After that title, do I actually need to say anything else? Apart from, it's Blood and Black Lace if everyone in it, male and female, was a...well, let the Ayatollah of RocknRolla say it for me...

Following a model's death during a botched abortion, who is the motorcycle-helmet-and-black-leathers slasher (looking like if Dario Argento sponsored a MotoGP team) switchblade-ing up vapid trollops and sleazy sexual predators alike in and around the Albatross [no, really] photo modelling agency in never-clearly-specified-but-probably-Milan?  

Can it be the predatory-lesbian agency owner? 

Or her Paul Bearer-looking lech of a husband-in-name-only? 

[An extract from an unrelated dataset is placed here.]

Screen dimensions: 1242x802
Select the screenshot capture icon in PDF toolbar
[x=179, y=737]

Or Edwige Fenech and her amazing cropped hairdo and nylon undies combo, as a photographer who secretly just wants to be a model? 

Or her sort-of boyfriend, a photographer introduced picking up a wannabe model at a swimming pool and getting her out of her bikini and into a public sauna room sex scene with an alacrity that would make an 80s New York bathhouse habitue dizzy [my legal team advises me to assure you that this is definitely NOT the Terry Richardson story]? 

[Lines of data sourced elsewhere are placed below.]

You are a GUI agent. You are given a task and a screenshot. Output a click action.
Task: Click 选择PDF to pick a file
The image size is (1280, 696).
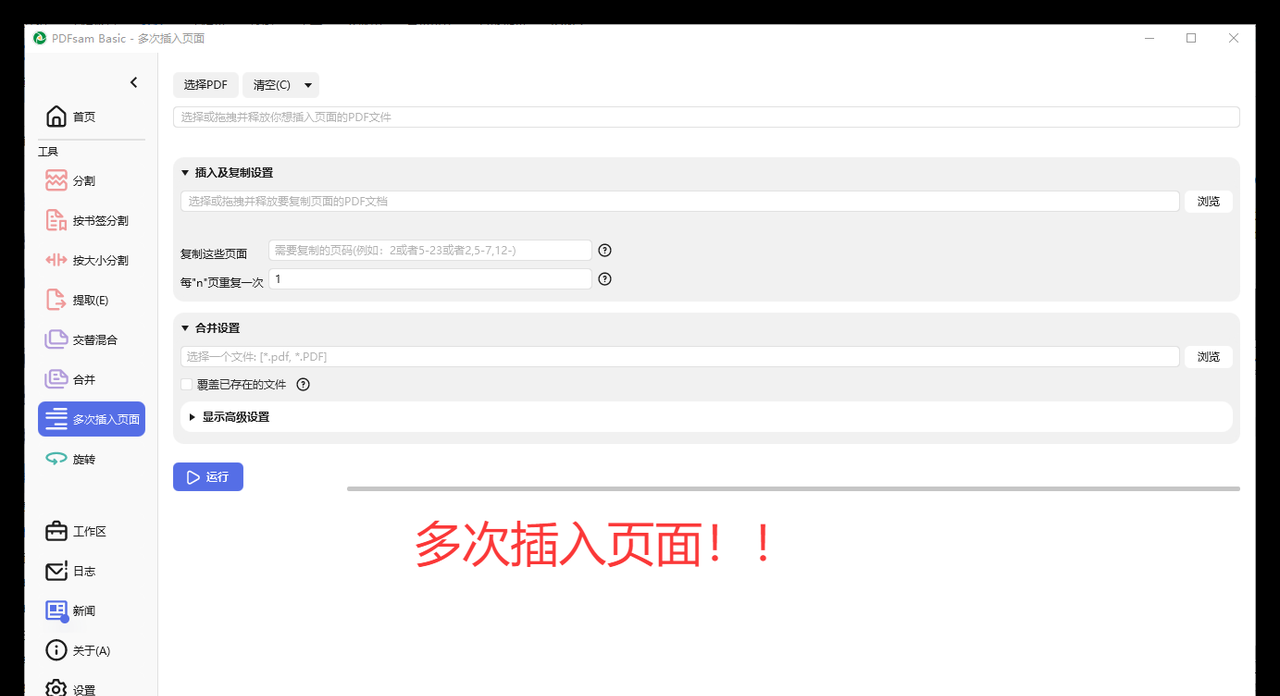(205, 85)
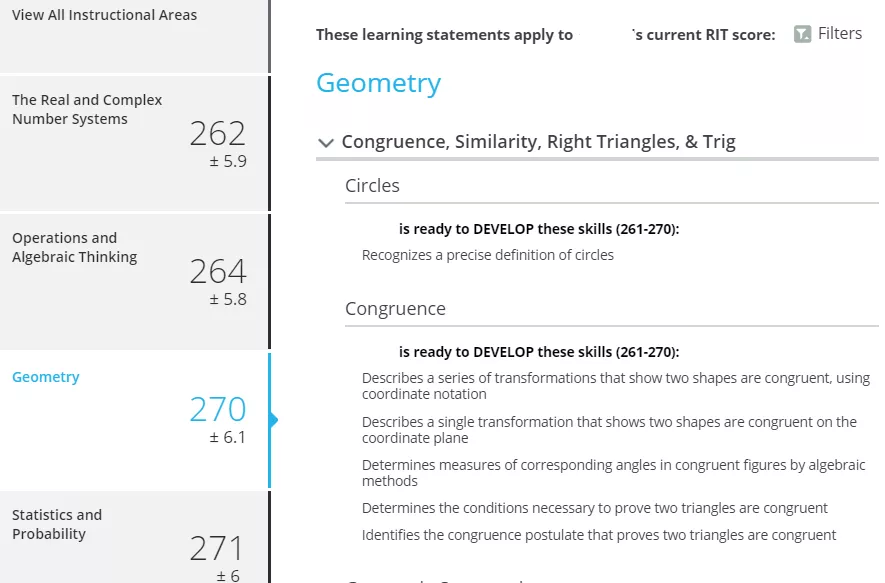The width and height of the screenshot is (885, 583).
Task: Click 'Determines the conditions necessary' statement
Action: (594, 508)
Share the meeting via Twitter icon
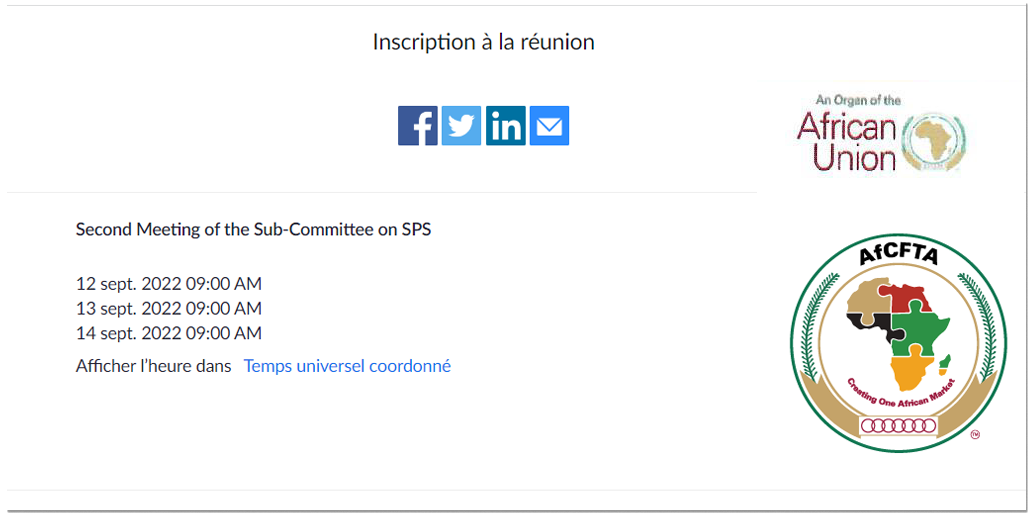The image size is (1030, 514). point(461,126)
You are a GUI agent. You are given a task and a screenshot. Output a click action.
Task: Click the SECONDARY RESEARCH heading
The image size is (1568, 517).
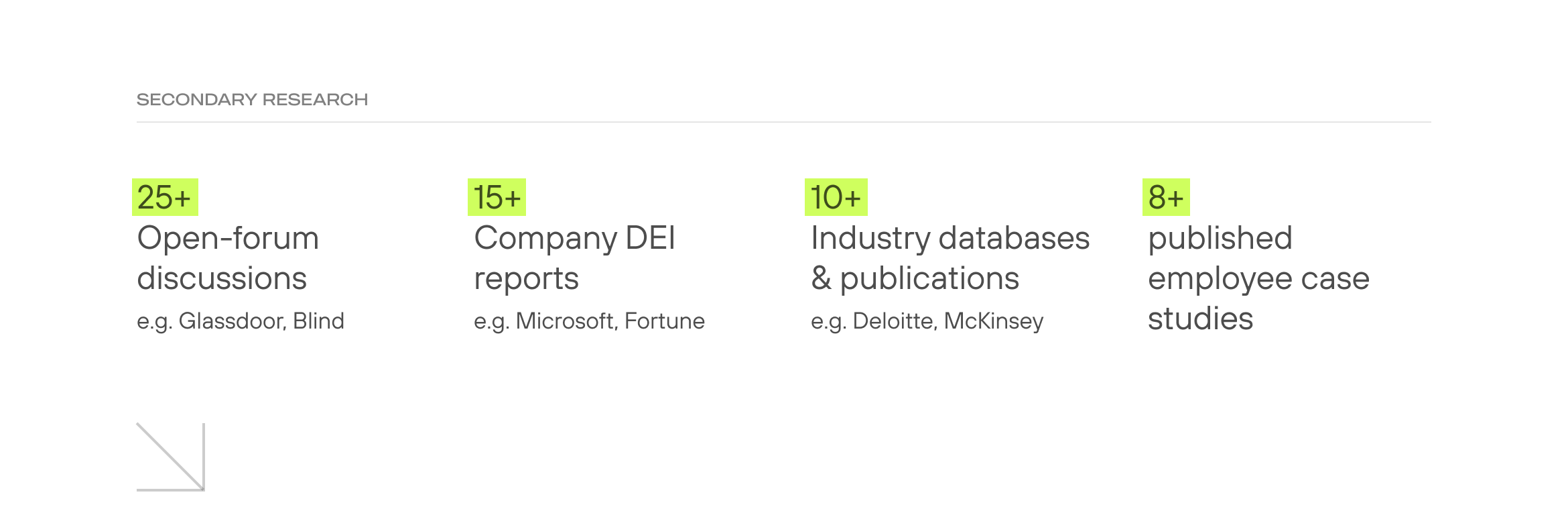(252, 99)
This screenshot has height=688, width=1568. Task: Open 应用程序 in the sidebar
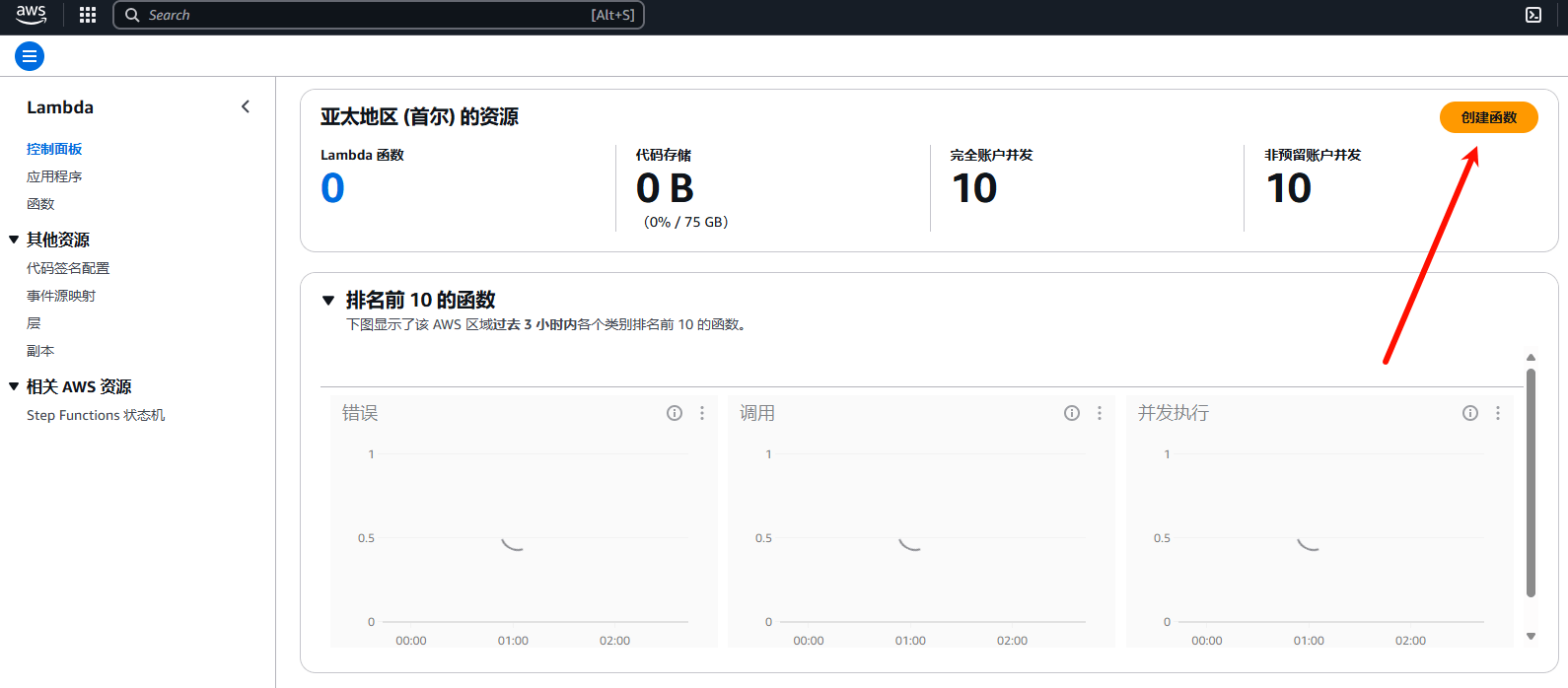(54, 176)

Or the other photographer, who 'doesn't have much to do with women'?

Not telling!  Half the fun of these not-Bava films is being absolutely positive the culprit is him (or her, or they), only to have that be the very next victim.  The OTHER half, of course, is swooning over the groovy pads, counting the number of prominently-displayed J and B bottles (four), and grooving on the amazing theme music, which here is never more than 5 seconds away from breaking down and giving in to its urge to become 'Papa Was a Rolling Stone'

Film sets out from the first scene to be as 70s Eurosleaze as possible, with the first shot, and the about-to-be-botched abortion, from between the hapless girl's legs, looking up, with only the careful positioning of the OBGyn's head preventing it from becoming a Jess Franco film ("Why the doctor have an afro? Oh...that's not *his* hair...").  Then we're off through a whirl of switchblade stabbings, attempted rape, domestic abuse, blackmail, voyeurism, aforementioned predatory lesbianism, reckless driving, petty larceny, implied incest, and many 70s-style real breasts and abundant pubic regions, while police bumble along in the background and the actual detecting business is picked up by civilians for no particular reason, and the culprit is identified mainly by being one of the four-or-five speaking roles left alive by the end.  The few survivors seem remarkably untroubled by the grisly murders of almost everyone they know, and the film ends with an unsubtle joke reference to anal sex. Classy!

You'll like this if: You're old enough to remember the 70s, or you wish you were (but not in a tiresome Austin Powers-hangover way; if you're that person, you're an arse, and you're not allowed to watch this film.  Go on, piss off. No-one likes you anyway).

You'll hate this if: you're the chap who complains when the killer shown throughout the film in tight-fitting leather is obviously not remotely the actual culprit unmasked at the end; or you're Andrea Dworkin

This film is as old as your writer, and even more unfashionable and dubious.  Worth another watch? Worth MANY; if you need a reason to rewatch after tracking the plot holes and/or ogling the many implant-free 70s breasts have palled, and the mid-70s Italian interior design and fashions can't persuade you, then I don't know who you are, and we have no way to communicate.

Tomorrow's film has important advice: don't raise your child in an incredibly perverse and repressively religious environment; they'll grow up to have poor hygiene and develop a fungal nail infection.  Also, they'll probably kill people and collect their eyeballs.  Mainly the nail thing, though, because that is just icky.